Il essaie de m’impressionner.
— Tu veux me faire croire que tu m’épargneras si je te donne cet objet ? Si je le fais, tu iras le replanter au Ghealdan. Et moi, je te suivrai. (Perrin secoua la tête.) Un de nous deux doit mourir, c’est inévitable.
Tueur hésita, puis il sourit.
— Luc te déteste, sais-tu ? Il te hait du fond du cœur.
— Et pas toi ? s’étonna Perrin.
— Pas plus qu’un loup déteste un cerf.
— Mais tu n’es pas un loup, fit Perrin en dévoilant ses dents.
Tueur haussa les épaules.
— Dans ce cas, finissons-en !
Il chargea comme un fou.
Gawyn courait si vite dans les couloirs que les sentinelles avaient à peine le temps de le saluer. Une lampe sur deux qu’il dépassait était éteinte, histoire d’économiser l’huile. Alors qu’il atteignait une rampe qui lui permettrait de monter dans la tour, il entendit des bruits de pas derrière lui.
Il dégaina son épée, ralentit et se retourna. Mazone et Celark s’immobilisèrent aussi. Désormais, les anciens Jeunes Gardes portaient un uniforme de la tour. Ces types allaient-ils tenter de l’arrêter ? Comment savoir quels ordres Egwene avait donnés ?
Ils saluèrent Gawyn.
— Vous faites quoi, les gars ? demanda celui-ci.

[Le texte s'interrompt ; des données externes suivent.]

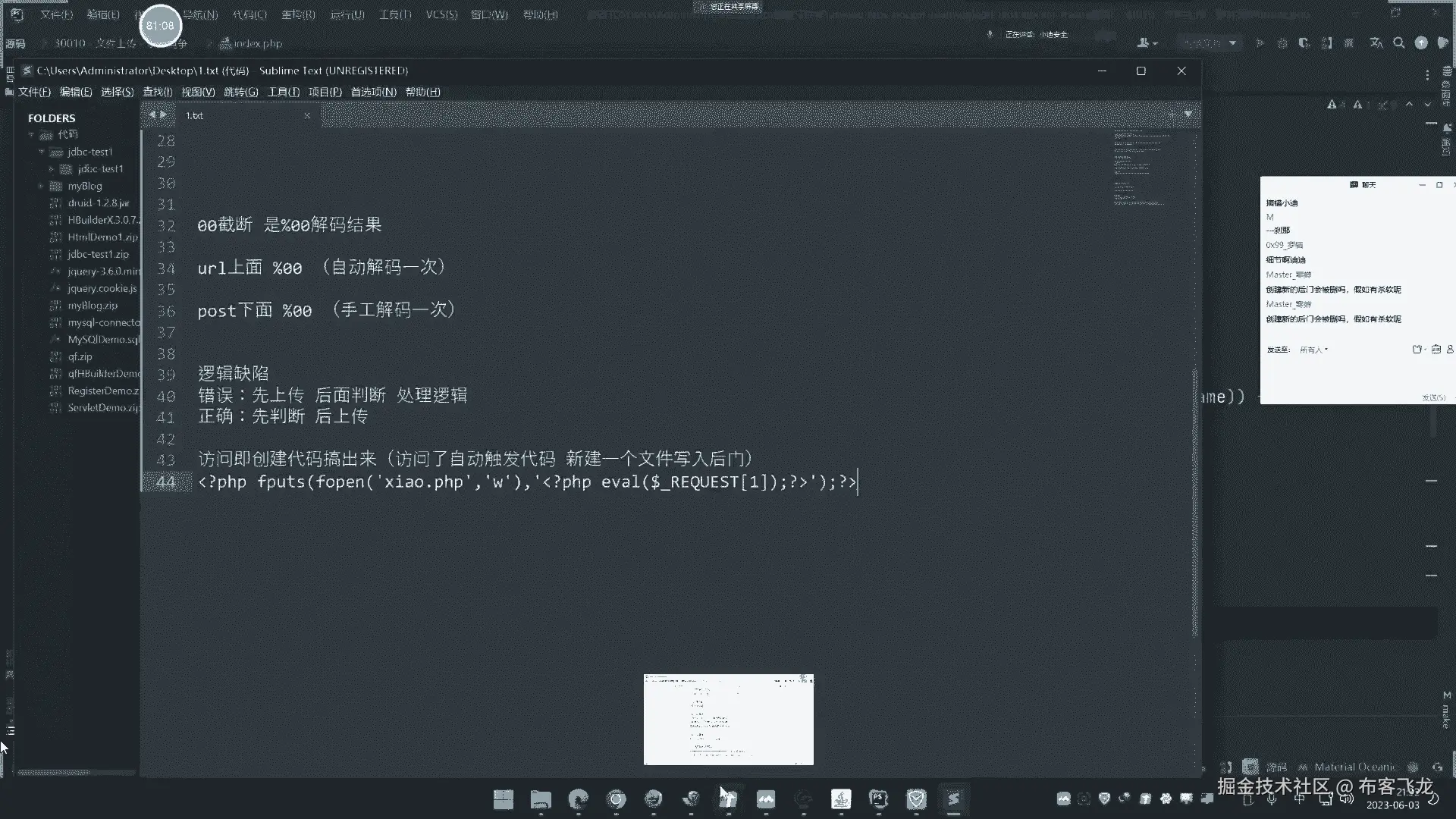Open the tab list dropdown arrow
The image size is (1456, 819).
1188,115
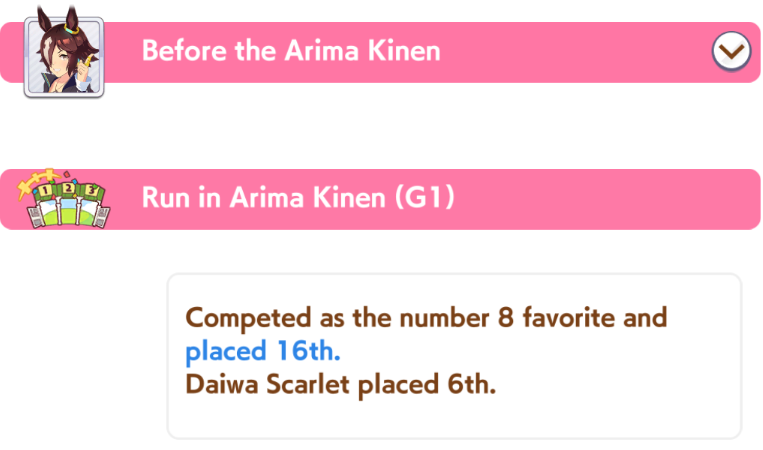This screenshot has height=450, width=763.
Task: Click the horse girl character portrait
Action: (x=64, y=52)
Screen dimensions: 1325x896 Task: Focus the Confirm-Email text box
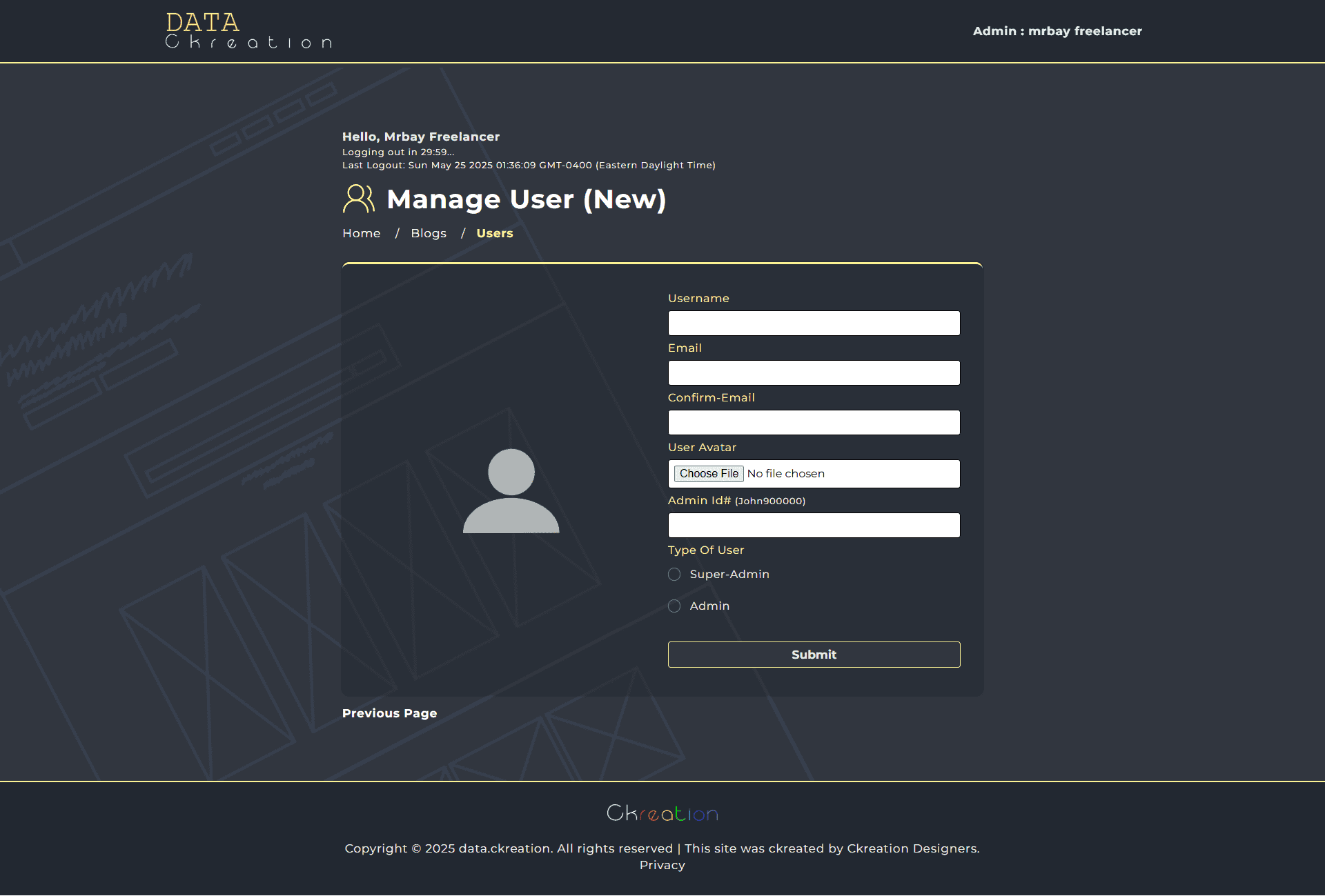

— Chef, répondit Celark, le visage dans l’ombre, quand un officier court à cette vitesse avec une telle expression sur le visage, on ne se demande pas s’il a besoin d’aide. On le suit, tout simplement.
Gawyn eut un grand sourire.
— Alors, venez !
Il s’engagea sur la rampe, les deux hommes sur les talons, épée au clair.
Les appartements d’Egwene étant très en hauteur, le cœur du prince battait la chamade lorsque ses compagnons et lui atteignirent le bon niveau.
Ils descendirent trois couloirs, puis Gawyn leva une main et sonda les ombres les plus proches. Étaient-elles assez sombres pour dissimuler un Couteau du Sang ?
Pointant la tête au coin du couloir, Gawyn étudia la porte de la Chaire d’Amyrlin. À peu de chose près, il se trouvait dans la même position que lorsqu’il avait ruiné ses plans, quelques jours plus tôt. Était-il en train de commettre la même erreur ?
Ses deux compagnons se tenaient derrière lui, attendant ses ordres.
Oui, il risquait de faire la même erreur. Pourtant, quelque chose avait changé. Aujourd’hui, il était prêt à protéger Egwene pour qu’elle accomplisse de grandes choses alors qu’il resterait dans son ombre. Cette mission le rendrait même très fier. Prêt à s’acquitter de tout ce qu’elle lui demanderait, il assurerait sa sécurité à n’importe quel prix.
Parce que c’était le devoir d’un Champion.
Il avança sur la pointe des pieds et fit signe à ses hommes de le suivre. Dans l’alcôve, l’obscurité ne semblait pas vouloir échapper à son attention, cette fois. Un bon signe.